Matt Hall: [00:00:00] Hello and welcome back to Principled from MSB.
Naomi Ward: This season offers international school leaders a provocation to think differently about the future of education and their role in the creation of this future. It's an opportunity to continue thinking seriously and deeply about the legacy that school leaders leave behind through concerted action in the present.
To frame this provocation, we will be bringing together the latest research and thinking about futures focused leadership, alongside insights from interviews with experts from across the international school sector and beyond.
Matt Hall: Each episode, we will explore a different domain, and in the following episode, we will put the thinking through its paces with a panel of school leaders, some highly experienced, some new in role, and some emerging.
We're so pleased to have you join us. Delighted to be back again for another episode of the principal podcast. [00:01:00] And this week we are diving into the domain of political economy with our expert specialist, um, speaker, Homer Tavangar, who's going to be joining us today. And I'm really looking forward to this conversation, Naomi.
Naomi Ward: Yes, this is someone who you may know, and certainly looking at her work, we felt that pull towards the questions she's asking, the stance she's taking in education already around futures literacy. And, um, with a real passion for this particular domain. So, uh, yeah, someone we're looking forward to learning from.
Matt Hall: Absolutely. Let's dive in.
Well, it's lovely to be here. Um, again, moving through this journey of exploration into futures focused leadership. We're here, here with Homer today. I'm really curious to, to jump into this conversation, [00:02:00] considering the work that you do and, and the, the contribution contribution you're making to the world.
So, so we, we tend to, to start. with this question, not always, but, um, a sense, a lot of wisdom and experience. And, and, and with that in mind, I'm, I'm curious, where do you think the world is now?
Homa Tavanger: Ah, um, well, you know, this idea that the world is vuca, volatile, uncertain, complex, ambiguous. A lot of people are embracing this now, but that's not a new idea.
That's been around since the early 1970s. So 50 years, people have been describing VUCA and I, you know, often say that for many people who are in a more privileged position, we're discovering that it's VUCA, but for the majority of the world, [00:03:00] it's always been VUCA. So, that's one thing. Nonetheless, I do think VUCA is a helpful frame.
So, where is the world now? One way to describe it, we are in a volatile, uncertain, complex, ambiguous place. Another way, and I think there are a number of frames that we can use to think about where we are in the world. Another frame is that, um, as Amy Webb, who's the futurist out of NYU, describes, we're in a Generation T.

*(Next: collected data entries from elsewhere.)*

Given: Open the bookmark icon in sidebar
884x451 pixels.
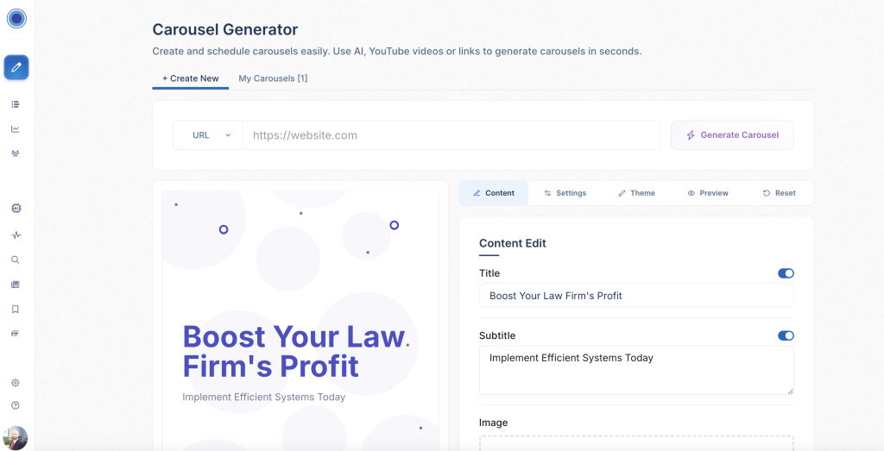Looking at the screenshot, I should point(16,309).
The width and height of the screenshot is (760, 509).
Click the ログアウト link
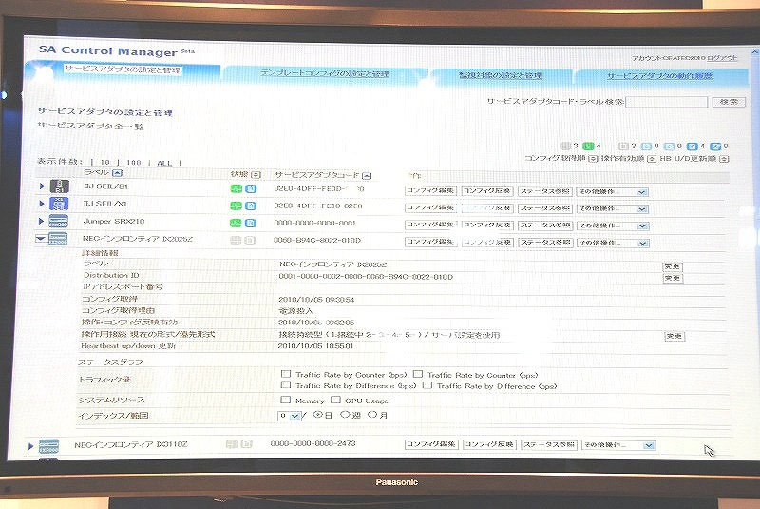[x=721, y=58]
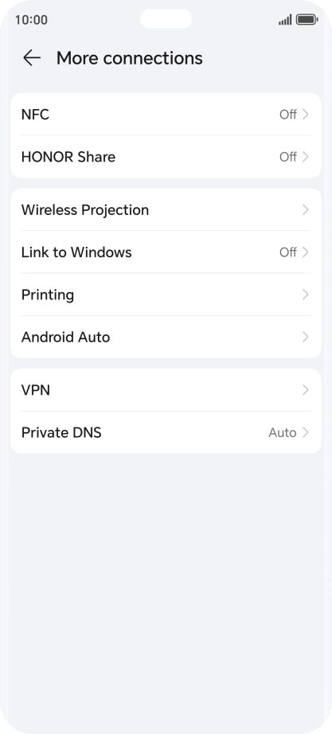This screenshot has width=332, height=734.
Task: Select the Link to Windows Off status
Action: point(288,252)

Transition. So, you know, we have all these generations living at this moment now, X, Y, Z, millennial, zero, you know, all these generations, but all together. We're living through a time of intense transition and so often we frame our work in liminality. So we're living in a liminal time which is like a time between worlds, [00:04:00] a time between stories, where the old stories that probably many of us grew up with such as Go to school, get good grades, get a job, live happily ever after.
That story is largely breaking due to many different factors. And there are many other stories as well. Many of the institutions that people rely on, they are losing trust if they have not lost trust altogether. And, um, actually a lot of the work that I do ends up being. In a place of recognizing if there is a loss of trust, how do you work together, for example, in a school to benefit children, when you don't trust each other, or there isn't trust across different parties.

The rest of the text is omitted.